The aim of this study was to provide a profile of oculo-visual anomalies in children with Down syndrome (DS) in Port Harcourt, Nigeria.

Methods

This comparative study assessed the visual functions of 120 children (42 DS and 78 developmentally normal children). The visual functions evaluated and the techniques used were: visual acuity (Snellen illiterate chart and Lea picture charts), refraction (static retinoscopy with cyclopegia), ocular alignment (cover test), near point of convergence (pen and rule), and external examinations and fundoscopy.

Results

A total of 42 children with DS (22 males, 20 females, mean age 11.43 ± 6.041 years) and control group of 78 normal children (36 females, 42 males) with mean age 6.63 ± 1.98 years were examined. Of the 42 DS children, visual acuity was less than 6/18 in eight and one of the DS and control groups, respectively. Visual acuity could not be checked conventionally in eleven participants from the DS group due to poor response. The main findings were: DS compared to control group showed refractive errors of 76.2% (half of which was from myopia) vs 14.1% (only 10% due to myopia). There was a statistically significant difference in total refractive errors between the Down syndrome group and the control group (P = 0.001, χ2 = 18.29).
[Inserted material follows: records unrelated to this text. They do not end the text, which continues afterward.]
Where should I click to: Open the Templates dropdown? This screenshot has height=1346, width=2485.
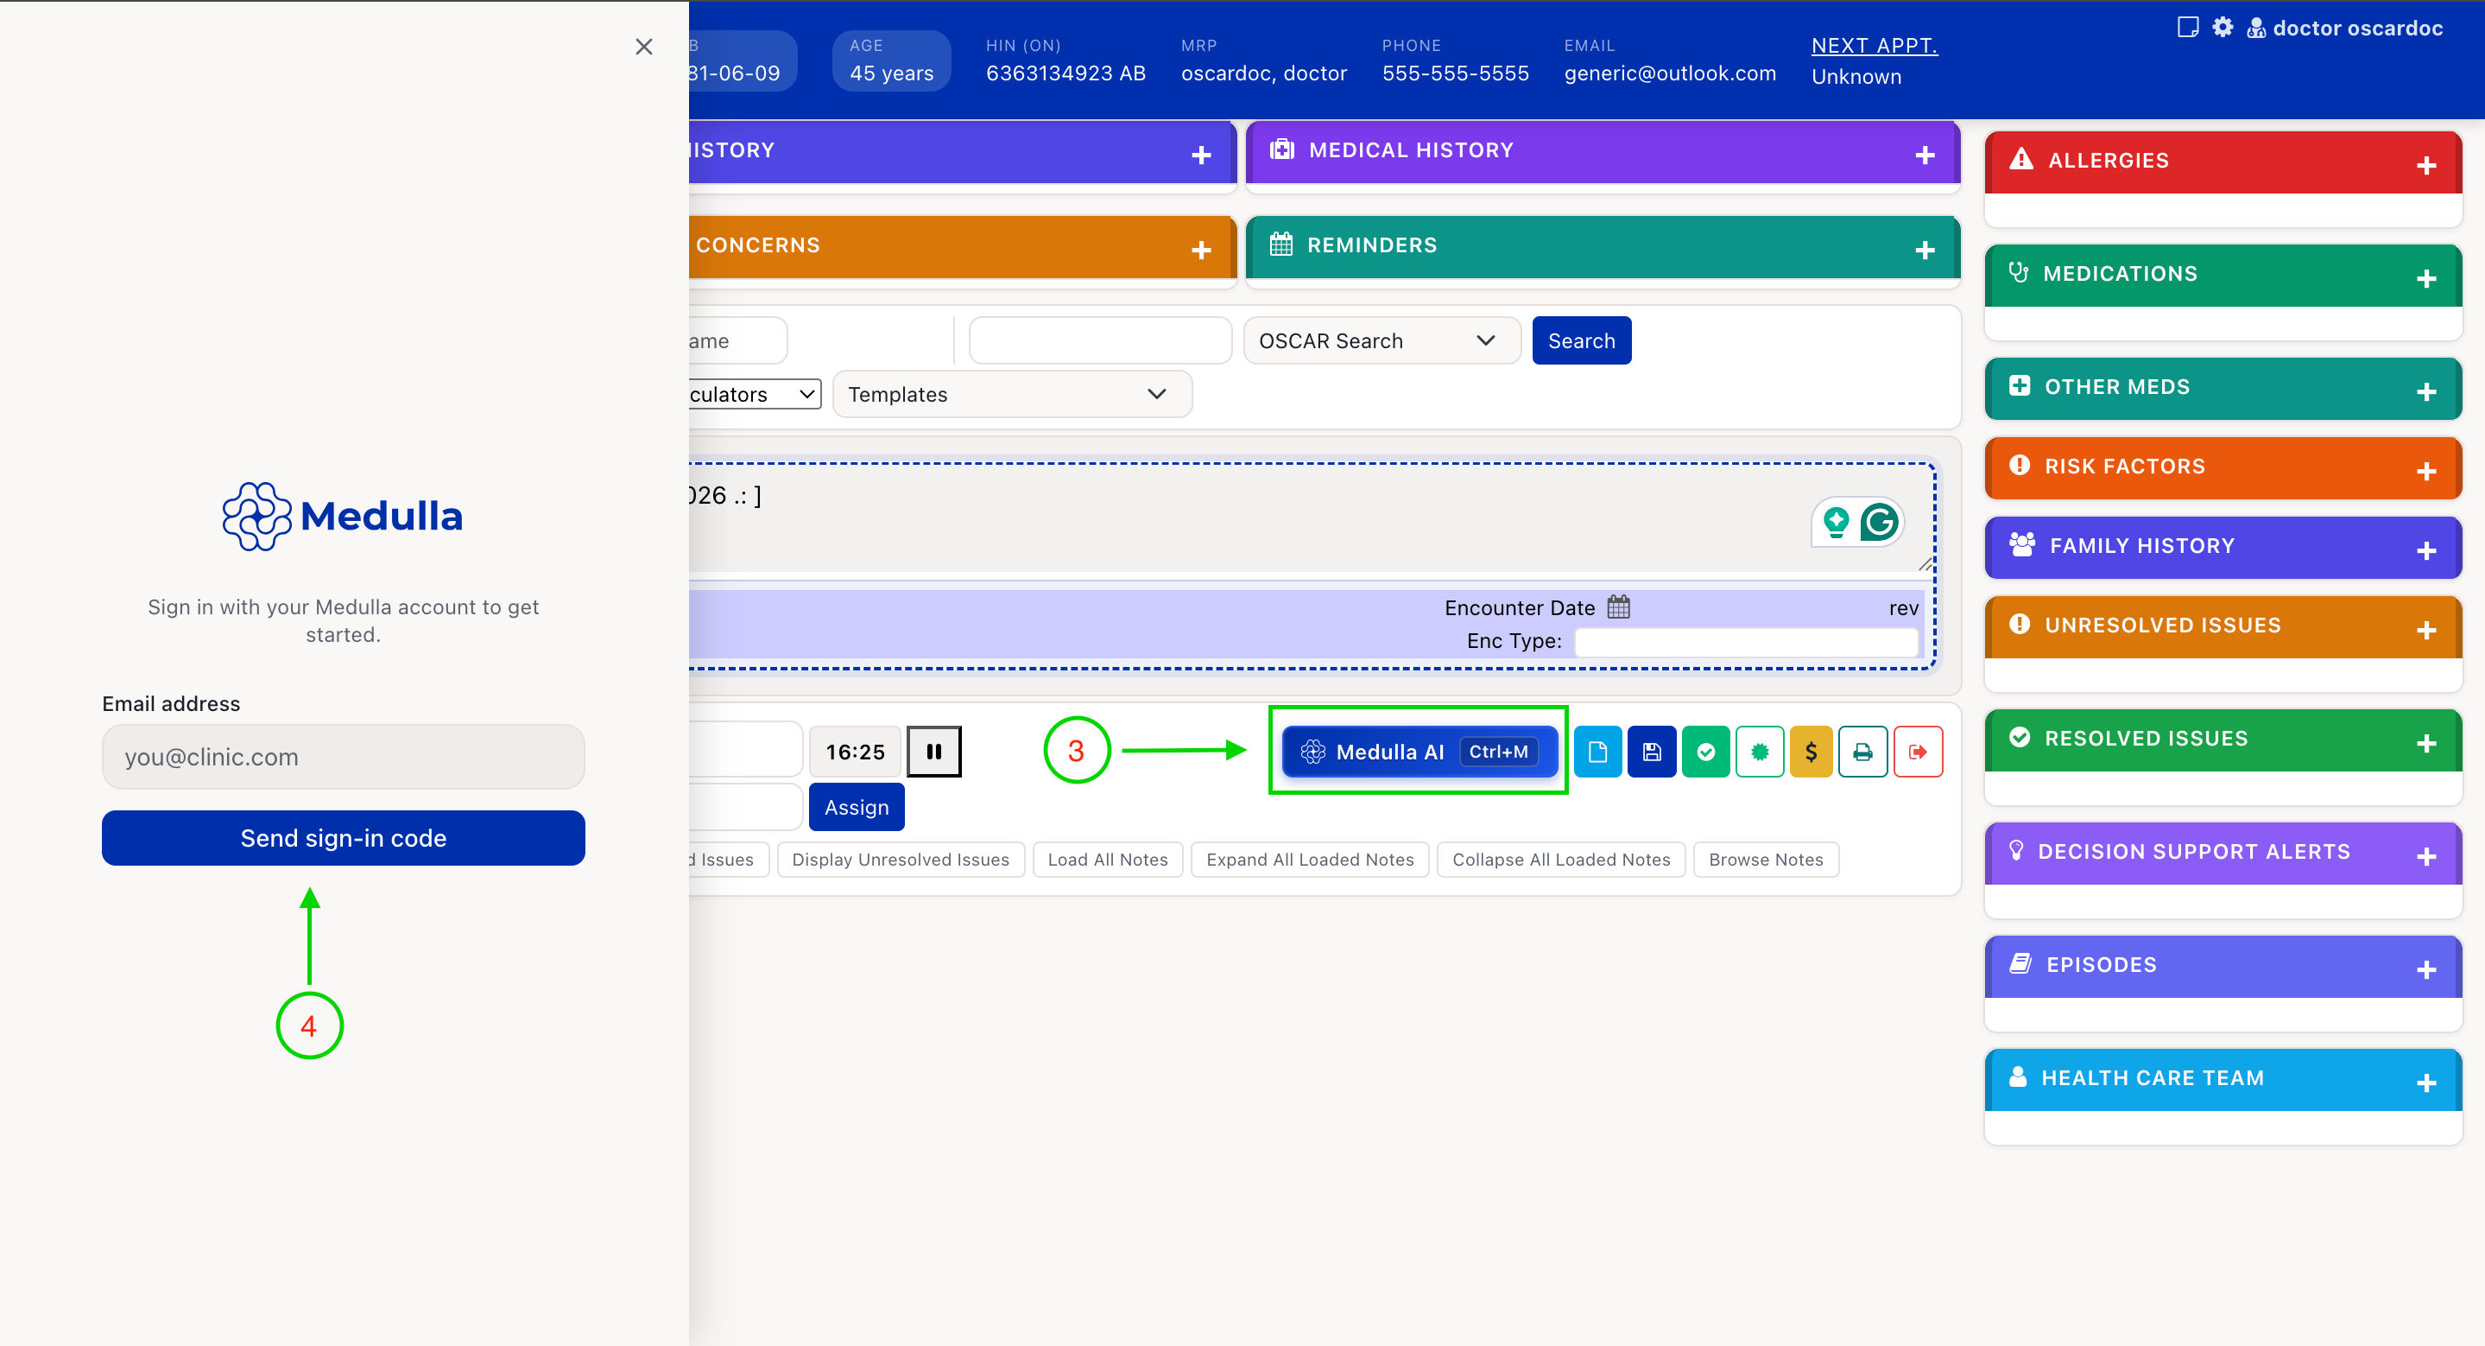[x=1012, y=394]
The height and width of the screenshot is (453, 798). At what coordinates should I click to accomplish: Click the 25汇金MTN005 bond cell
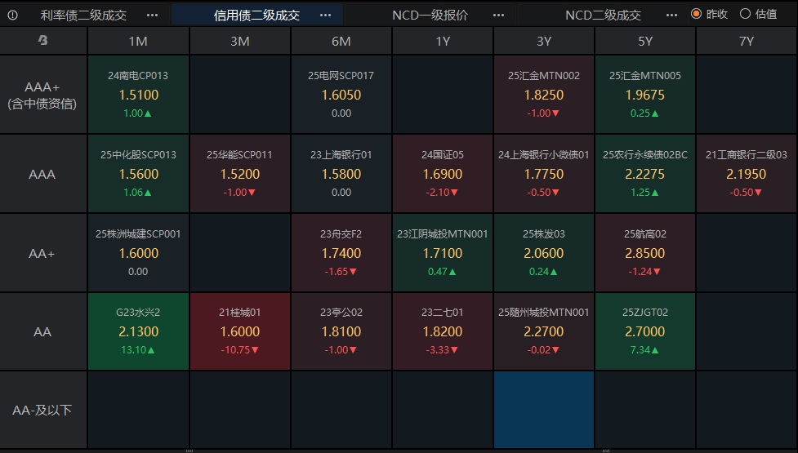click(x=645, y=94)
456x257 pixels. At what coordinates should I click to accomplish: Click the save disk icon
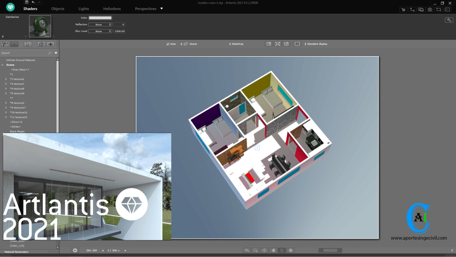click(26, 2)
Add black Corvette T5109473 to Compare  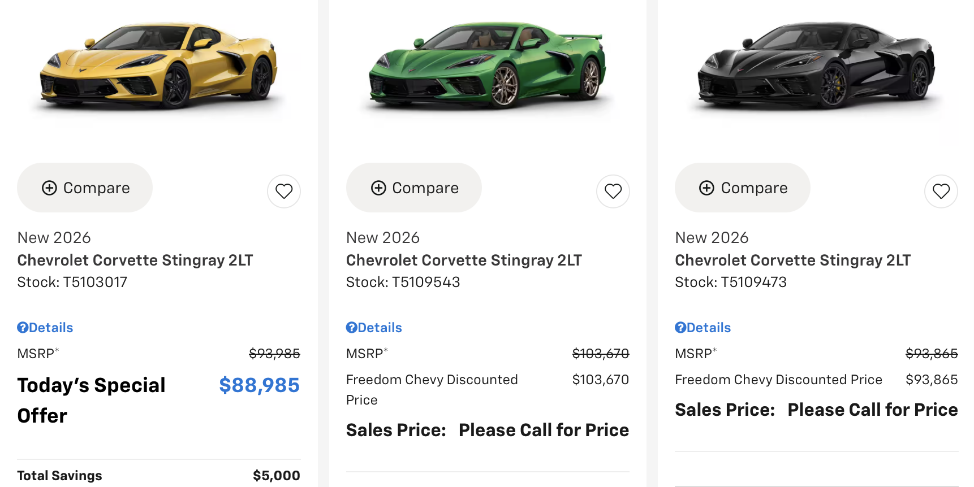click(743, 188)
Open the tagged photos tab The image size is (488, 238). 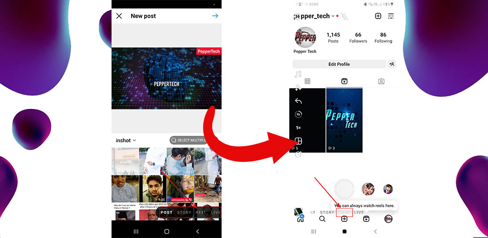[381, 81]
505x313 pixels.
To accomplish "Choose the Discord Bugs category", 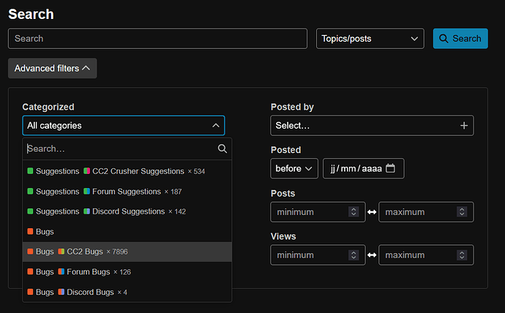I will (x=127, y=292).
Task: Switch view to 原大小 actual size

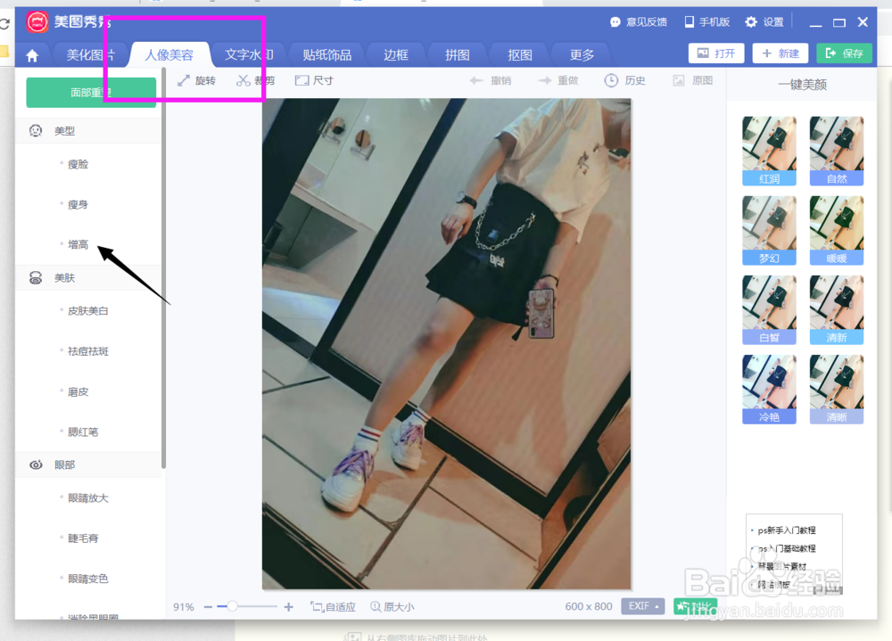Action: (x=392, y=606)
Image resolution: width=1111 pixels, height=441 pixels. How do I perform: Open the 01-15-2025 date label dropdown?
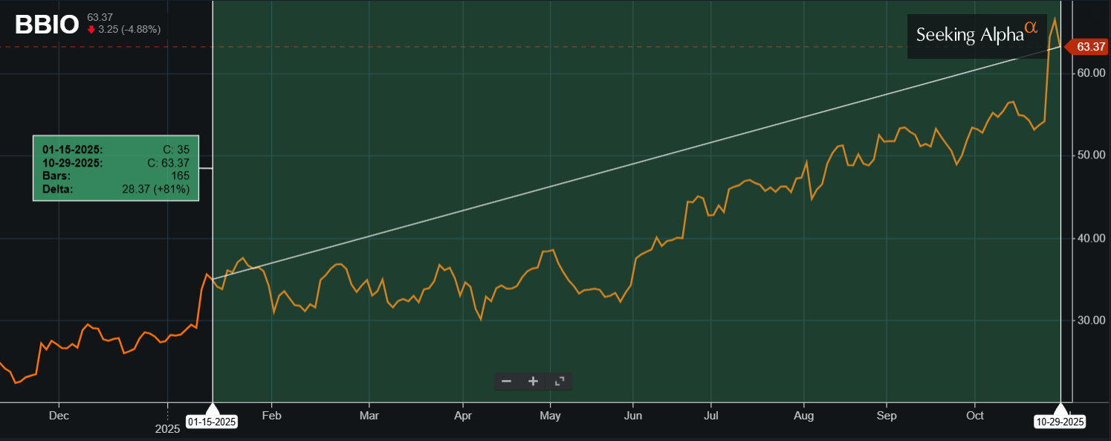(x=212, y=421)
Strabismus was 9.5% (75% esotropia) vs 0%, and there was a statistically significant difference (P = 0.001, χ2 = 5.01), nystagmus was 4.8% v 0%, conjunctivitis 19.05% vs 8.97%, and keratitis 7.14% vs 0%, which was statistically significant (P = 0.05, χ2 = 2.90).

Conclusion

Refractive errors were prevalent in a sample of children with DS in Port Harcourt, Nigeria, whereas the prevalence of ocular diseases was low when compared to age-matched control participants. This study highlights the need for ophthalmic care in children with DS. Routine eye care such as the use of spectacles when necessary is recommended for people with DS at all ages to improve their educational and social needs as well as overall quality of life.

Acknowledgments

We thank Dr C Chikezie and Dr Kejeh for collecting the refraction data and the participants and their parents for participating in the study. We also thank the authorities of the University of Port Harcourt Teaching Hospital for permission to use the facilities at the eye clinic.

Disclosure

The authors report no conflicts of interest in this work.